Author, owner, and founder of independent publisher, Polis Books, Jason Pinter notes that both authors and employees will suffer from this proposed merger:
“It’s going to force authors out of the industry and I worry that it’s going to force really great people who work in the industry out.
5) The Demand on Printing Plants
While the demand for books has increased during the pandemic, the ability of printing plants to keep up has not. In addition to paper shortages, a couple of companies closed up.
Some experts in the industry worry. Bertelsmann, the conglomerate that owns Penguin Random House, bought two printing plants in 2020. Currently, they are open to all publishers, and PRH claims to print their work elsewhere, but will that continue if they become even bigger with more printing needs than other companies?
6) The Disappearance of Diverse, Unusual, Defiant, or “Risky” Books
With the change of personnel leading different divisions, eventual layoffs, and corporate reorganization, divisions will probably be closed. Those kinds of shake-ups open the way for diverse or difficult books to disappear, erasing the democratic openness so treasured in the book industry. Dennis Johnson notes that this is
“one way politically defiant books can be disappeared from a company’s corporate memory, and eventually, from the larger cultural memory…We could be witnessing democracy getting injured in real time.”

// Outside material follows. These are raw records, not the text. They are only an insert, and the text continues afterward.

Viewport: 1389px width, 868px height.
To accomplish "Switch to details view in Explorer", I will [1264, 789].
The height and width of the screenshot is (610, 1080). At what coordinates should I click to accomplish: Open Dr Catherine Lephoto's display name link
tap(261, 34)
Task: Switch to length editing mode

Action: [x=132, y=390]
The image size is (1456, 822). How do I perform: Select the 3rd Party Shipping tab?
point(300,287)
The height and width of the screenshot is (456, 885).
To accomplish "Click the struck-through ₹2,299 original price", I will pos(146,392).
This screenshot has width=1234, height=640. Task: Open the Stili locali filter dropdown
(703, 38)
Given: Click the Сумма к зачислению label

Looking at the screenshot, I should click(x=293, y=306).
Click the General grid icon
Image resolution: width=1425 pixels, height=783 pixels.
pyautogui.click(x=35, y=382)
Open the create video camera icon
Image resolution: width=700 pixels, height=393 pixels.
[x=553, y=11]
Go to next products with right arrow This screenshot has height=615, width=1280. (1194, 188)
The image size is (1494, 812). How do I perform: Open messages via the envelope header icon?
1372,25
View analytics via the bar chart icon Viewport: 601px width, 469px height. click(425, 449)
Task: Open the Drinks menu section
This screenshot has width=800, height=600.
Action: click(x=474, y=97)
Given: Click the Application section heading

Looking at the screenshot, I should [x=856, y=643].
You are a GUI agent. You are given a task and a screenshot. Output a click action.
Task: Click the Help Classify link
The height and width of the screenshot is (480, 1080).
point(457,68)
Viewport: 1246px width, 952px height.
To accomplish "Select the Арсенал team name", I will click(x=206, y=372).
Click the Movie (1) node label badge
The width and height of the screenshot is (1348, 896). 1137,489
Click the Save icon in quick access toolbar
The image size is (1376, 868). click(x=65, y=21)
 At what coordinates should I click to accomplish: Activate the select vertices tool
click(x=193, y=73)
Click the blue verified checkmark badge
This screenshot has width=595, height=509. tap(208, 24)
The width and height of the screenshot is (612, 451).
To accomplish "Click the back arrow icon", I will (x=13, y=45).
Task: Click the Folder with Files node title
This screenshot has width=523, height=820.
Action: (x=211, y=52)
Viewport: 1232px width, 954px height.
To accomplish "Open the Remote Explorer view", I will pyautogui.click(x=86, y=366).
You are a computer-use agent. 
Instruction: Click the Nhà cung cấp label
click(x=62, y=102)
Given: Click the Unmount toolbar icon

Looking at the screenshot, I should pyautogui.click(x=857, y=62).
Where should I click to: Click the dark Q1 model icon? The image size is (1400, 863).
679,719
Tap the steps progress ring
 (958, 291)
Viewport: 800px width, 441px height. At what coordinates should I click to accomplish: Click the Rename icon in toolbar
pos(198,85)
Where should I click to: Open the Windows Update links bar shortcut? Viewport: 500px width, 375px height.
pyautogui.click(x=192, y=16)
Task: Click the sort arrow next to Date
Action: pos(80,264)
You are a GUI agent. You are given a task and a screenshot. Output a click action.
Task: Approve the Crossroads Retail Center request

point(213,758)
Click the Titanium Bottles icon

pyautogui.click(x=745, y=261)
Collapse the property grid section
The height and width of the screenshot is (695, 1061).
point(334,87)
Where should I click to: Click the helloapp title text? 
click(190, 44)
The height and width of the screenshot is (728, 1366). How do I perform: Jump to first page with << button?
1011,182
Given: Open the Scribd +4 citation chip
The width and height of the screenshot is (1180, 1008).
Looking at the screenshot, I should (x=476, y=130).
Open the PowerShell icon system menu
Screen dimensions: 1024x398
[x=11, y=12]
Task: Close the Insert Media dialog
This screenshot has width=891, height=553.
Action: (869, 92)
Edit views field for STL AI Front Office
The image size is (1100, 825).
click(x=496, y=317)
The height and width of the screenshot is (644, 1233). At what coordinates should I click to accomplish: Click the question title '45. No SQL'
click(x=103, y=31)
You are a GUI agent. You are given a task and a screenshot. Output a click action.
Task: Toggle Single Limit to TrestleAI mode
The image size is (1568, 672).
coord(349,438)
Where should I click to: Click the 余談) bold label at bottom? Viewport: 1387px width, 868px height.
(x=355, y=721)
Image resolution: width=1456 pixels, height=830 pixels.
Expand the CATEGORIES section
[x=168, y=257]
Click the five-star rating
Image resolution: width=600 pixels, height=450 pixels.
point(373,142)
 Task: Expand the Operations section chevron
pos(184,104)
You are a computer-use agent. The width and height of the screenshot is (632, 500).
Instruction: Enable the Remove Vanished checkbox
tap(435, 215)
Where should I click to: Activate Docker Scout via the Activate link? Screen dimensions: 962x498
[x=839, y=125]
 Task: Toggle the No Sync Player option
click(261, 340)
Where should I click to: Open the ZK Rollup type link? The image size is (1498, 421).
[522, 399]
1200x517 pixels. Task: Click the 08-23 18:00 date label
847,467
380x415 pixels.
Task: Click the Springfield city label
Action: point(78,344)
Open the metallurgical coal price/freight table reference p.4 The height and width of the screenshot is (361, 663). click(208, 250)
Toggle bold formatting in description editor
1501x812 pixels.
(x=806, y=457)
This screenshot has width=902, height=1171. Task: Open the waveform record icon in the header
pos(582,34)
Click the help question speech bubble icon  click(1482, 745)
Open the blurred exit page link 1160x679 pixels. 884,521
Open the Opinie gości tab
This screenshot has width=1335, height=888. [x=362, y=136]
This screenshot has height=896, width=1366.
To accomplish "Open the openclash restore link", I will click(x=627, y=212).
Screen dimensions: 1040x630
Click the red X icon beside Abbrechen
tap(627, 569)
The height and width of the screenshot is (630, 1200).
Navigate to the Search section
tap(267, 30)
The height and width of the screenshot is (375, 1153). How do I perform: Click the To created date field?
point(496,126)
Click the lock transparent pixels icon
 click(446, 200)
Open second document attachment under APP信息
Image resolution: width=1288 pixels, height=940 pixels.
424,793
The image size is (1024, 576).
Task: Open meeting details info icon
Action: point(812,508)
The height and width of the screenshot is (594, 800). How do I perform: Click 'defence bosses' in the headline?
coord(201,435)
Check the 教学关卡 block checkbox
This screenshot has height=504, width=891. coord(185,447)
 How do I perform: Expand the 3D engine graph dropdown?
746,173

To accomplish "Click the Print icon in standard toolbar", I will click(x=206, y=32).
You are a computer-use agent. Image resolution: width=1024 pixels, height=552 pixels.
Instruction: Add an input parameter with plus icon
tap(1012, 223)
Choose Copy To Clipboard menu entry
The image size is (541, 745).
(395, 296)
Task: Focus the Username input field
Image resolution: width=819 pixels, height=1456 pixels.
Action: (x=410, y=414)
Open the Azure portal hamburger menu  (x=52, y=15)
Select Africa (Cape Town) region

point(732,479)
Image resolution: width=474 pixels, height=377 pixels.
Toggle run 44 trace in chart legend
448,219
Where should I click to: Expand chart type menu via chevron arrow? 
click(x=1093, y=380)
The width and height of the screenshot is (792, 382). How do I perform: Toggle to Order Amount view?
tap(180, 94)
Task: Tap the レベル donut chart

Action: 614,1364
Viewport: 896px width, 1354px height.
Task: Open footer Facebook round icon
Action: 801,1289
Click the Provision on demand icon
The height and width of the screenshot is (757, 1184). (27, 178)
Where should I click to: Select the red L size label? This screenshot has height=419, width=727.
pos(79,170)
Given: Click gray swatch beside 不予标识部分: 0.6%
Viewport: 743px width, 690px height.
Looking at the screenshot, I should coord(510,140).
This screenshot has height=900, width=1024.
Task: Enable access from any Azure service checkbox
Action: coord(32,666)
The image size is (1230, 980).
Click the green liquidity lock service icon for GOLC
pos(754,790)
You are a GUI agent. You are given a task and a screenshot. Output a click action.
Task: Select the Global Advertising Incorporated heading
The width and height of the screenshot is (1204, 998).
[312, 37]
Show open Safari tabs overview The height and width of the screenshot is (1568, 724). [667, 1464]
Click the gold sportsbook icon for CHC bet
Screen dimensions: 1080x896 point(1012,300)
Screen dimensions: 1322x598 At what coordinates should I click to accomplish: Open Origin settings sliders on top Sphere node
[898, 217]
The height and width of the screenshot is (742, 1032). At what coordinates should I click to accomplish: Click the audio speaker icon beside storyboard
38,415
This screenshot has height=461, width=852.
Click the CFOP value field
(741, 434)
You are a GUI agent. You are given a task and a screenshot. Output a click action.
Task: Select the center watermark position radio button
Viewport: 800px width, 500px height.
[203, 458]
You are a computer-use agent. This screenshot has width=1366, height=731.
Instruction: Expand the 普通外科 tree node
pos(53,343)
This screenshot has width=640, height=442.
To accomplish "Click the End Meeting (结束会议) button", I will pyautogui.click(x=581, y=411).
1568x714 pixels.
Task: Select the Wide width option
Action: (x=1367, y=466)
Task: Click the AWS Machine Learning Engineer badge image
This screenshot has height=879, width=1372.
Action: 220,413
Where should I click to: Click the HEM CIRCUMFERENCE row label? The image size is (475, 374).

Are We Heading Toward a Battle of the Titans?
Author’s Guild, along with Romance Writers of America, the National Writer’s Union, Sisters in Crime, Western Writers or America, and the Horror Writers Association all wrote a letter to the Department of Justice asking them to stop this merger.
The letter cites the fact that Penguin Random House’s bid to acquire Simon and Schuster is based on its belief that a company was needed that “could work with Amazon on a more level playing field.”
So are we heading for a battle of the Titans, where PRH buys up any smaller book company so they can be as powerful as Amazon?
Is Amazon Exempt from Antitrust Laws?
The proposed merger between PRH and S&S would result in about 30% of the market share of the book industry, a figure that is causing concern and will be evaluated by the Department of Justice.
But if 30% of the market share is sounding an alarm, why isn’t Amazon being subjected to the scrutiny of antitrust laws and monopoly rules? (A difficult question to ask since my small press book is sold through Amazon.)
A monopoly, according to the Federal Trade Commission, is “a term used as shorthand for a firm with significant and durable market power — that is, the long term ability to raise price or exclude competitors.”
The discussion goes on to note that most courts don’t find monopoly power for a firm that “has less than 50 percent of the sales of a particular product or service within a certain geographic area.”
Amazon has more than 50% of the market share in print books, and 75% of ebook sales.
I am not a lawyer. I don’t understand all the issues of antitrust. I have never worked in the publishing industry or have any allegiance to a particular publishing house. I only know that somehow, this will affect me, other authors, and book lovers and that when alarms sound, I ought to take notice.